======== EXTRAIT DU DOCUMENT

La décision, rendue le 8 juillet dans l’affaire T-381/25, concerne l’interprétation de l’article 27, paragraphe 1, point b), de la directive 92/83, le texte de l’UE qui harmonise la structure des droits d’accise sur l’alcool et les boissons alcoolisées. Selon EU Law Live, l’affaire faisait suite à une demande de la Cour administrative suprême de Pologne dans un litige opposant une société polonaise, identifiée comme P. sp. z o.o., et le directeur de la chambre de l’administration fiscale de Łódź.

La Cour a indiqué que la classification d’un produit dans la Nomenclature combinée, ou NC, ne peut pas, à elle seule, déterminer si l’exonération s’applique. Elle a également estimé que le fait qu’un producteur sache qu’un produit à base d’alcool dénaturé pouvait être utilisé d’une manière liée à la consommation ne suffit pas, à lui seul, à exclure l’exonération. L’arrêt souligne plutôt la nécessité d’examiner si les conditions de fond fixées par le droit de l’UE ont effectivement été remplies.

L’affaire portait sur deux diluants produits par la société polonaise. Le résumé publié par EU Law Live ne détaillait pas l’ensemble des faits ni la composition précise de ces produits, mais il précisait que le litige portait sur la question de savoir si les autorités fiscales pouvaient refuser l’exonération en se fondant principalement sur la classification tarifaire et sur la connaissance, par le producteur, des usages possibles des marchandises.

La question préjudicielle est parvenue au Tribunal après avoir été transmise par la Cour de justice en vertu de l’article 50b de son statut. EU Law Live a indiqué que cette étape avait été franchie parce que l’affaire ne soulevait pas une question d’interprétation autonome nécessitant un traitement ailleurs dans le système juridictionnel. L’arrêt a été rendu par la cinquième chambre, siégeant à cinq juges, et sans conclusions d’avocat général.

================
======== DONNÉES FOURNIES

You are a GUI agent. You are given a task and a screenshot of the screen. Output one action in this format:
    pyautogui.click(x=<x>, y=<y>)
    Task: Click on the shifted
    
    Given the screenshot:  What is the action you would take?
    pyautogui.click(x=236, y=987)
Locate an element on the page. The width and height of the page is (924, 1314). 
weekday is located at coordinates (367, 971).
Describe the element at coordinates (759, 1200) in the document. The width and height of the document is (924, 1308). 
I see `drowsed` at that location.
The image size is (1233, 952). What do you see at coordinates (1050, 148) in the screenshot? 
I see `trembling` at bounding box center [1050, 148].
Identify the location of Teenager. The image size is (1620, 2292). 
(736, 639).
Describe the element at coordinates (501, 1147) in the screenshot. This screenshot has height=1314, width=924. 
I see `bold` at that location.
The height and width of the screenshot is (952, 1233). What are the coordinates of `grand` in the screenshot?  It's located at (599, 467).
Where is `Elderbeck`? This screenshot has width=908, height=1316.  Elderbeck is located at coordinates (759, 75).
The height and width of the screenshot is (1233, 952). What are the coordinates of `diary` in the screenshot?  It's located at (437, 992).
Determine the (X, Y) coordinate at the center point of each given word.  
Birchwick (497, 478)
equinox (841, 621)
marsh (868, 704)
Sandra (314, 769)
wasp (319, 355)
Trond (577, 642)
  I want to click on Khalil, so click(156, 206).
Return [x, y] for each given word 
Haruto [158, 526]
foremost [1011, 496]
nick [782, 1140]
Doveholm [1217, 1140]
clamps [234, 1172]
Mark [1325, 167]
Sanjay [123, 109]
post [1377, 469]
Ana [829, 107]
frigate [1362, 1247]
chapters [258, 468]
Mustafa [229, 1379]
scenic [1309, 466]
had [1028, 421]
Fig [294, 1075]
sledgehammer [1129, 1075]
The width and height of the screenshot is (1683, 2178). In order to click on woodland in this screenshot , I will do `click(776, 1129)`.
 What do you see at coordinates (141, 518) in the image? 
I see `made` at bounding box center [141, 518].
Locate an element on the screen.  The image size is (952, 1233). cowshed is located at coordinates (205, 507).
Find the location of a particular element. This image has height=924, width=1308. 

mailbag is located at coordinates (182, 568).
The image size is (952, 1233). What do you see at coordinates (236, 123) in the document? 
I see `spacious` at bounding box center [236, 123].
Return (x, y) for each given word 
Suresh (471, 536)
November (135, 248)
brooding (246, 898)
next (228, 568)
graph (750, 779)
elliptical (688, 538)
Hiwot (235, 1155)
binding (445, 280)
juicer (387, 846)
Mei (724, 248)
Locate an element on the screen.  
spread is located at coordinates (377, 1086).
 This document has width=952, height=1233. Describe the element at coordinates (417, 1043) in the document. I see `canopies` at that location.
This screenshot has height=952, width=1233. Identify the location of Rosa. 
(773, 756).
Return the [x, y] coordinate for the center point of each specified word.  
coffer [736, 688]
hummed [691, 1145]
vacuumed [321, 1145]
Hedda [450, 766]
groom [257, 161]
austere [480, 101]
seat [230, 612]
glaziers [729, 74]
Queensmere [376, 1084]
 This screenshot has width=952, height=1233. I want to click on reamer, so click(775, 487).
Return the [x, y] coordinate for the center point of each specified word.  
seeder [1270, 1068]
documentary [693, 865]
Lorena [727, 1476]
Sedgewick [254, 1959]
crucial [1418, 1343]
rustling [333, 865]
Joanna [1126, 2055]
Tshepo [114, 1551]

================

[ACTIONS À MENER]:
A – Recopiez mot pour mot un passage de l'extrait sur l'arrêt relatif aux droits d'accise sur l'alcool. Commencez aux mots « La décision, rendue » et arrêtez-vous après les mots « fiscale de Łódź. ».
B – Reprenez l'extrait sur l'arrêt relatif aux droits d'accise sur l'alcool à partir de l'endroit où il s'arrête.

[RÉPONSES PAR NUMÉRO]:
A –
La décision, rendue le 8 juillet dans l’affaire T-381/25, concerne l’interprétation de l’article 27, paragraphe 1, point b), de la directive 92/83, le texte de l’UE qui harmonise la structure des droits d’accise sur l’alcool et les boissons alcoolisées. Selon EU Law Live, l’affaire faisait suite à une demande de la Cour administrative suprême de Pologne dans un litige opposant une société polonaise, identifiée comme P. sp. z o.o., et le directeur de la chambre de l’administration fiscale de Łódź.

B –
Cet arrêt dépasse le seul litige polonais, car l’alcool dénaturé se situe à l’intersection du droit fiscal, du traitement douanier et du contrôle des produits. En pratique, il est utilisé dans des biens industriels et commerciaux, mais les questions liées aux méthodes de dénaturation, à la documentation et à l’usage final peuvent aussi concerner les entreprises liées aux boissons alcoolisées. Pour les producteurs, importateurs et distributeurs opérant dans des chaînes d’approvisionnement liées aux spiritueux ou à d’autres produits à base d’alcool, l’arrêt pourrait influencer la manière dont les autorités examinent les registres et la conformité lorsqu’elles décident si une exonération d’accise doit s’appliquer.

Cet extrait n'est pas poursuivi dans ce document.